Start of Block

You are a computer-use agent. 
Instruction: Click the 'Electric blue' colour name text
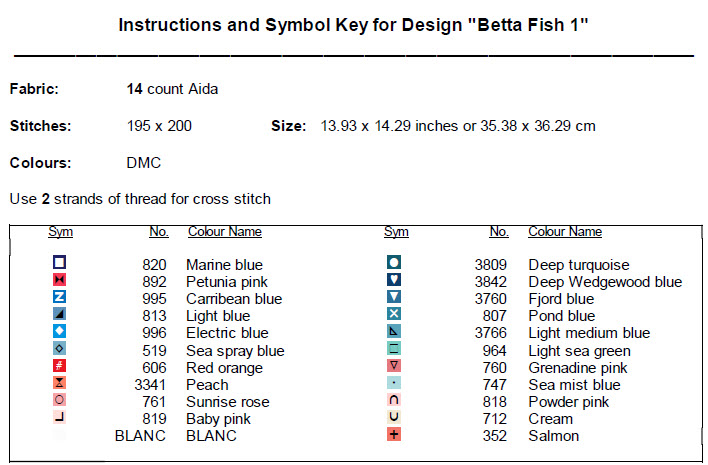click(227, 333)
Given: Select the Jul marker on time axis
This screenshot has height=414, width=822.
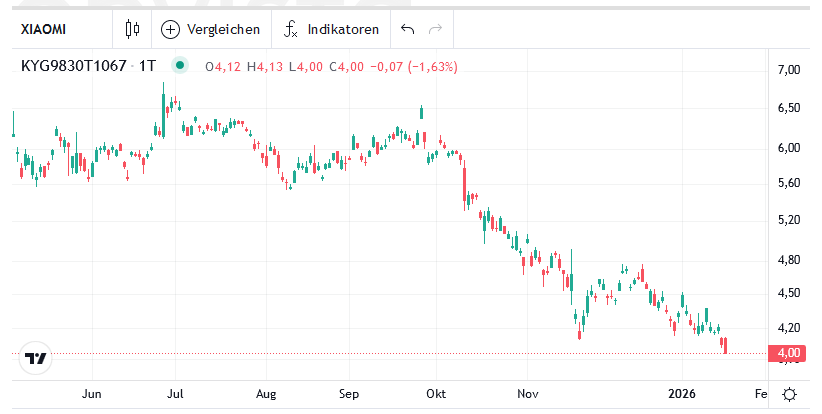Looking at the screenshot, I should tap(176, 394).
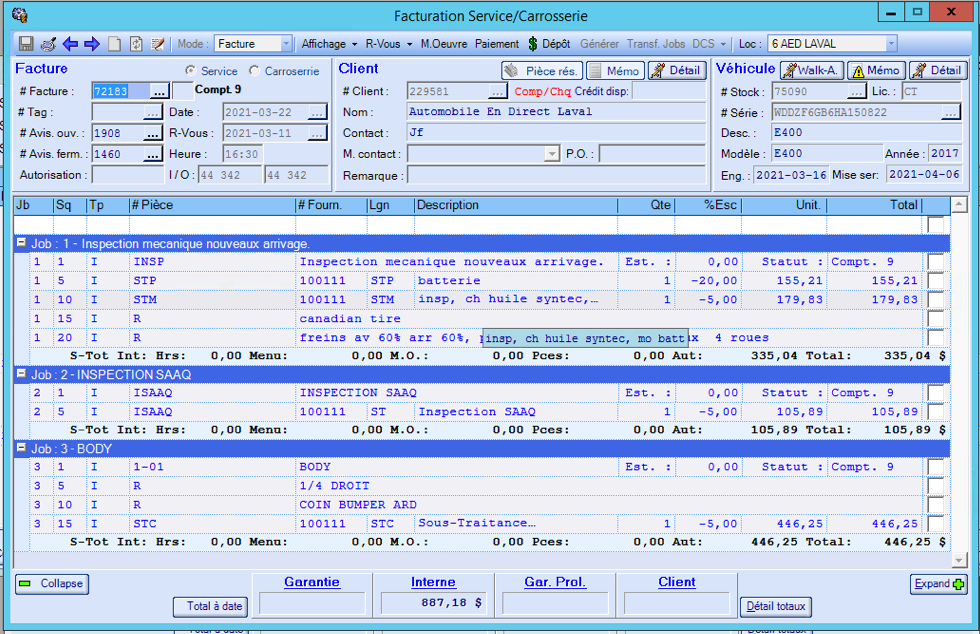Select the Carrosserie radio button

(x=254, y=71)
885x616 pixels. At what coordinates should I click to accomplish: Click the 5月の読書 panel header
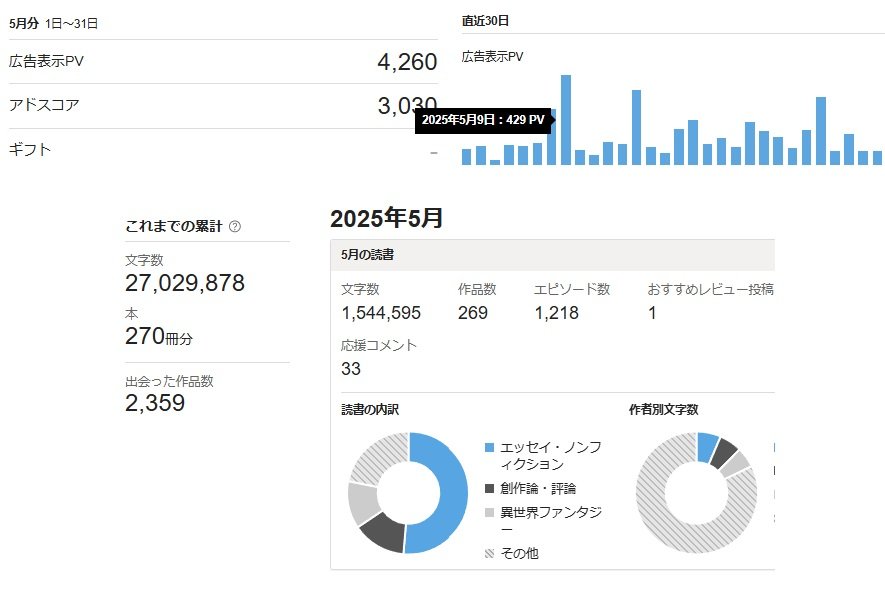(x=367, y=255)
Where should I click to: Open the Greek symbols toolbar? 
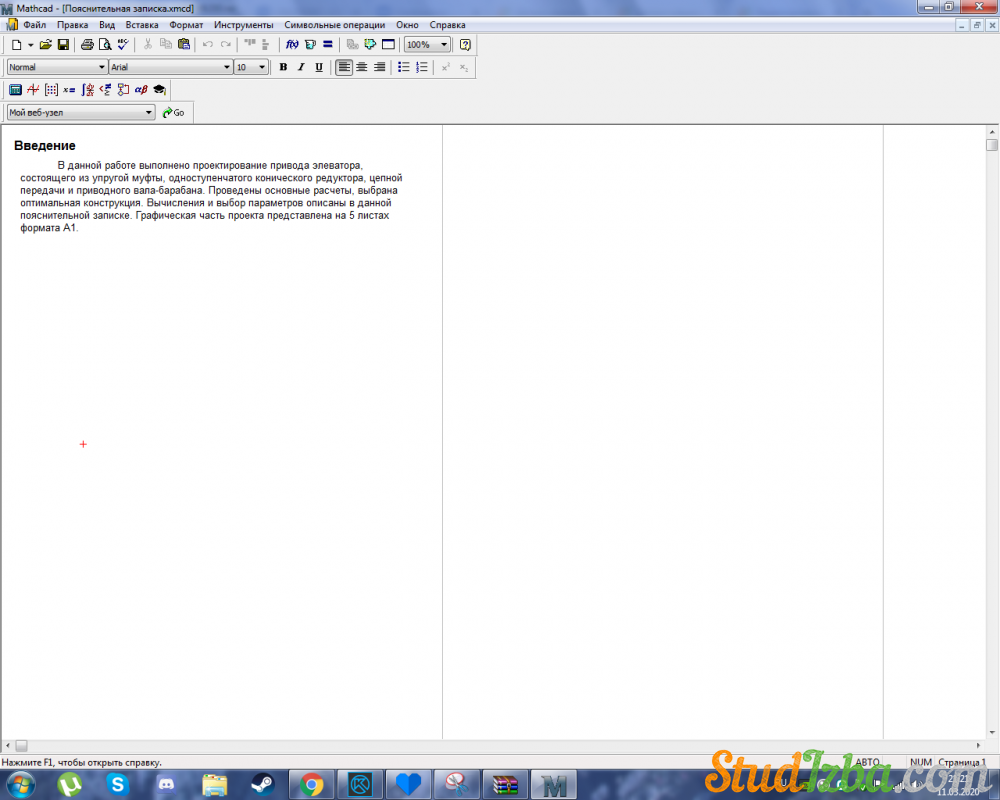[x=141, y=90]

End of Block

* What the task requires *
Could you set down every entry again exactly as written, leaving out any pictures?

* Exercise output *
You are a computer-use agent. 
Instruction: Click the 'Electric blue' colour name text
click(227, 333)
Given: Select the Jul marker on time axis
This screenshot has height=414, width=822.
Looking at the screenshot, I should tap(176, 394).
Select the Carrosserie radio button

(x=254, y=71)
885x616 pixels. At what coordinates should I click to accomplish: Click the 5月の読書 panel header
(x=367, y=255)
Where should I click to: Open the Greek symbols toolbar? 
[x=141, y=90]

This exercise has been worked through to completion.